Der Kopf kann es sich nicht nur nicht vorstellen, er kann es auch nicht verstehen, da dieser Vorgang vollständing außerhalb der Sphäre des Gedanklichen stattfindet.
Im Grunde wissen wir also gar nicht, was genau da passiert ist.
Wir sind trotz dieser Erfahrung nicht in ein höheres Verständnis aufgestiegen, unser Bewusstsein wurde nicht transformiert.
Denn trotz der Herzöffnung sind wir noch immer die gleichen. Die gleiche Unbewusstheit, die gleiche Anhaftung, das gleiche Verlangen, die gleichen Hoffnungen und Sehnsüchte.
Das gleiche Ego.
Nur dass dieses Ego jetzt auch mit der Herzöffnung spielen kann.
Die Einsicht und damit die Transformation geschieht erst nach dem Verlust der Herzöffnung. Und dann verstehen wir auch, warum wir sie wieder verlieren mussten.
Nach jeder Herzöffnung beginnt das Ego, diese für sich zu reklamieren.

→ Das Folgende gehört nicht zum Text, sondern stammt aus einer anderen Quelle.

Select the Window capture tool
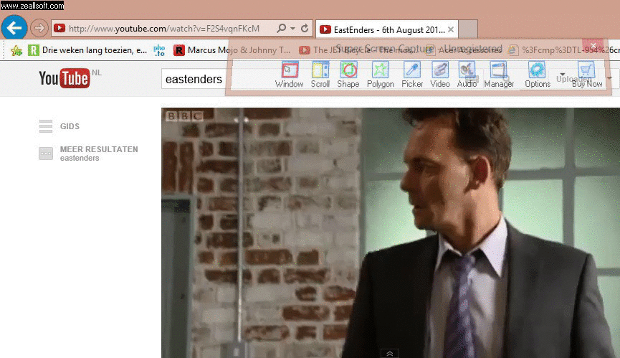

Es versucht die Herzöffnung zu benutzen, um damit beliebter, berühmter und erfolgreicher zu werden oder um damit Geld zu verdienen. Es versucht also, diese Öffnung zu seinen eigenen Zwecken zu missbrauchen, wie es dies auch mit allen anderen unserer Seelenanteile macht.
Eine Zeitlang scheint dieser Missbrauch durchaus auch möglich und erfolgversprechend zu sein.
Doch sehr schnell werden wir bemerken, wie die Herzöffnung anfängt sich erst unmerklich und dann rasent schnell wieder zu verschließen. Denn das Herz wird sich niemals dem Willen des Egos unterordnen. Es ist der eigentliche Herrscher, es ist die Sonne in unserem inneren Kosmos.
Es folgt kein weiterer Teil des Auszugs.